Tillmanns/Mutschler, BEEG/M... / 2.7.1 Leistungen, auf die angerechnet wird (§ 10 Abs. 5 Satz 1)
 

Rz. 20

Abs. 5 Satz 1 bestimmt, dass die Berücksichtigungs- und Anrechnungsverbote nach Abs. 1-4 nicht für die hier ausdrücklich genannten Leistungen gelten.[1] Auf diese in Abs. 5 genannten einkommensabhängigen Sozialleistungen werden das Elterngeld und das Elterngeld Plus und die vergleichbaren Leistungen der Länder grds. angerechnet. Das Mindestelterngeld ist für die Bezieher von Alg II, Sozialhilfe und dem Kinderzuschlag nach § 6a BKGG also nicht anrechnungsfrei. Die Leistungen der Grundsicherung werden nicht um den Betrag des Basiselterngeldes aufgestockt.

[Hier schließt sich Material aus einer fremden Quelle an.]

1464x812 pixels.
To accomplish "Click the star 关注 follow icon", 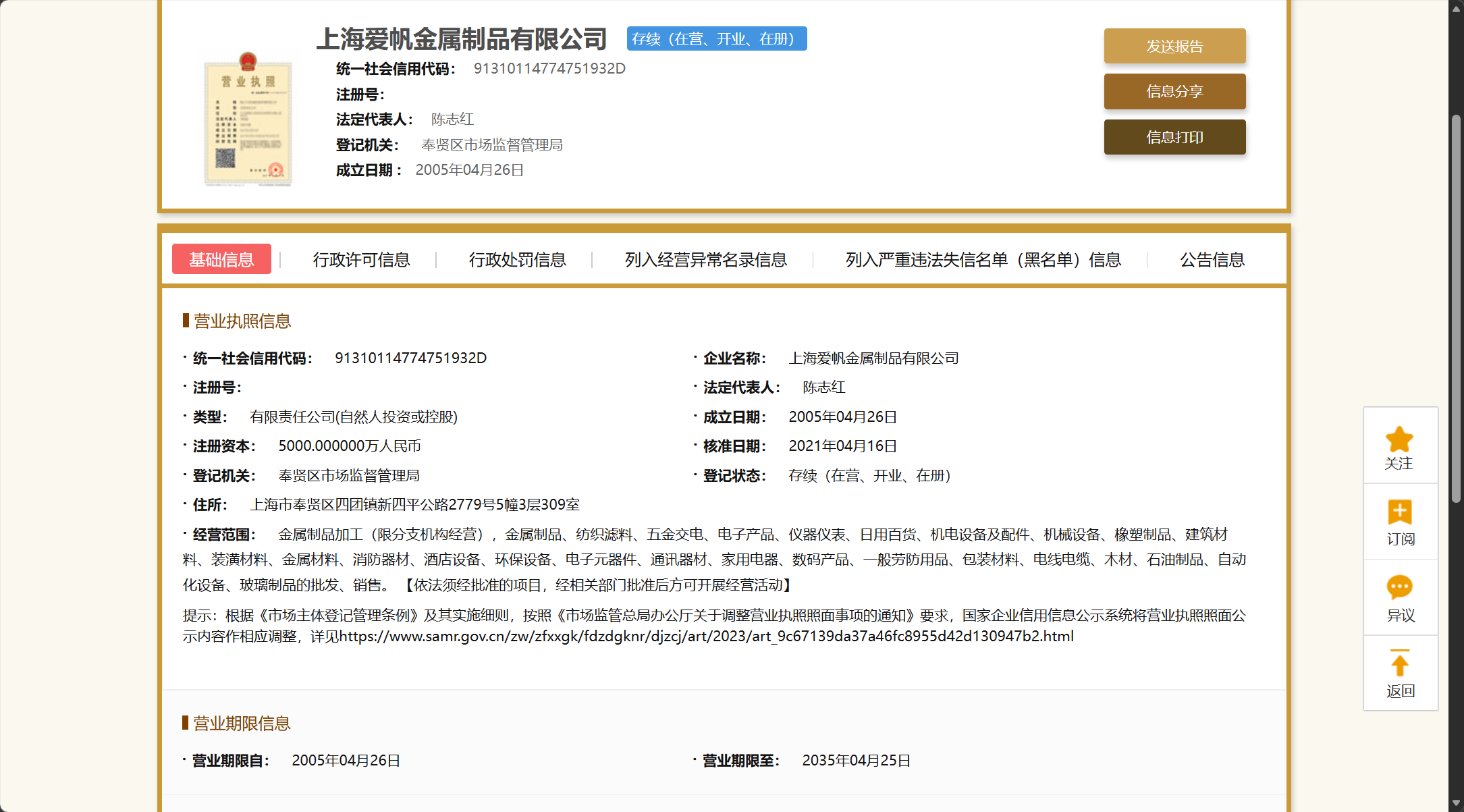I will click(x=1399, y=440).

Der Gesetzgeber rechtfertigt diese Einschränkung für die genannten Leistungsbezieher mit der Erwägung, dass der Bedarf des betreuenden Elternteils und des Kindes in diesen Systemen durch die Regelsätze und die Zusatzleistungen, ggf. einschließlich Mehrbedarfszuschlag für Alleinerziehende, umfassend gesichert ist, der betreuende Elternteil kein Verlust an Erwerbseinkommen hat und dem betreuenden Elternteil auch keine Erwerbstätigkeit zugemutet wird. Systematisch wird diese Argumentation ergänzt mit der Erwägung, dass bei der Berechnung der Leistungen nach SGB II, SGB XII und § 6a BKGG grds. jedes Einkommen anzurechnen sei.[2]

 

Rz. 21

Der Kinderzuschlag nach § 6a BKGG ist eine dem SGB II unmittelbar vorgelagerte Leistung.[3] Sie wird erbracht, wenn durch den Kinderzuschlag Hilfebedürftigkeit i. S. d. SGB II überwunden werden kann. Diese Funktion bedarf einer einheitlichen Ermittlung des Einkommens bei beiden Leistungen. Aus diesem Grund wird das Elterngeld auch bei Berechnung des Kinderzuschlags nach § 6a BKGG in voller Höhe berücksichtigt.[4].

 

Rz. 22

Die Regelung des Abs. 5 (Ausnahme vom Berücksichtigungsverbot) betrifft nicht Leistungen nach dem AsylbLG, weil diese Leistungsart nicht genannt wird. Insoweit bleibt es bei den Grundsätzen nach Abs. 1-4 der Vorschrift. Soweit Asylbewerber allerdings Anspruch auf Leistungen nach Maßgabe des SGB XII haben (§ 2 AsylbLG), ist ab diesem Zeitpunkt das Elterngeld anzurechnen. Während der Phase der Gewährung abgesenkter Leistungen (§§ 3 f. AsylbLG) bleibt es beim bisherigen Rechtszustand. Zu den Leistungen nach §§ 3 f. AsylbLG können aufstockend Mindestelterngeld, vergleichbare Leistungen und Mehrlingszuschlag bezogen werden.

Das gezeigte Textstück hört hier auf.